Reporter: Megan Woodward

Farmers in the north Queensland community of Bowen are urging Australian shoppers to buy their
produce after future tomato and capsicum crops were sabotaged.

Transcript

TICKY FULLERTON, PRESENTER: The nation's shoppers are being urged to buy Bowen after last month's
sabotage of vegetable seedlings in Queensland's north.

Millions of young tomato plants, as well as capsicum and eggplant, were poisoned, and the police
are still looking for the culprit.

Growers are asking Australians to do their bit and buy more produce from the area, even if prices
double or triple over coming months.

Megan Woodward reports from Bowen.

MEGAN WOODWARD, REPORTER: After more than a decade of industry rationalisation, the tomato farmers
who remain in the Bowen region are true survivors.

In the '90s, about 160 producers grew here; now, there are fewer than 20. And last month's
herbicide poisoning of about seven million tomato seedlings could spell the end for more growers.

CARL WALKER, BOWEN GUMLU GROWERS ASSN: It's a bit like waiting for the flood at Charleville. You
know, you know the water's coming; you're not sure how deep it's gonna be.

MEGAN WOODWARD: Carl Walker dodged the poisoning bullet at his property, but as the president of
the Local Growers' Association, he knows what's at stake. He's appealing for all Australians to buy
Bowen produce before the shortage kicks in in September.

**Task A**
Print the lines of the records exactly as they appear, beginning at the line that has "Task: Toggle the Vulkan checkbox" and stopping after the line that has "Action: [x=1228, y=645]".

**Exercise input**
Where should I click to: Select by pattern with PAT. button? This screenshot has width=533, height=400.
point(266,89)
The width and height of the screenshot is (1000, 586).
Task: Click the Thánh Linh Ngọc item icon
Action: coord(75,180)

---

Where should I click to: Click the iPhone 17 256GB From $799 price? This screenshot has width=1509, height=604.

==

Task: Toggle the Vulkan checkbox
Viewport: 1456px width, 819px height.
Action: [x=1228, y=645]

**Task B**
From the Bowen sabotage report, output verbatim the passage that begins at the words "Growers are asking" and stops after the words "reports from Bowen.".

**Expected answer A**
Task: Toggle the Vulkan checkbox
Viewport: 1456px width, 819px height.
Action: [x=1228, y=645]

**Expected answer B**
Growers are asking Australians to do their bit and buy more produce from the area, even if prices
double or triple over coming months.

Megan Woodward reports from Bowen.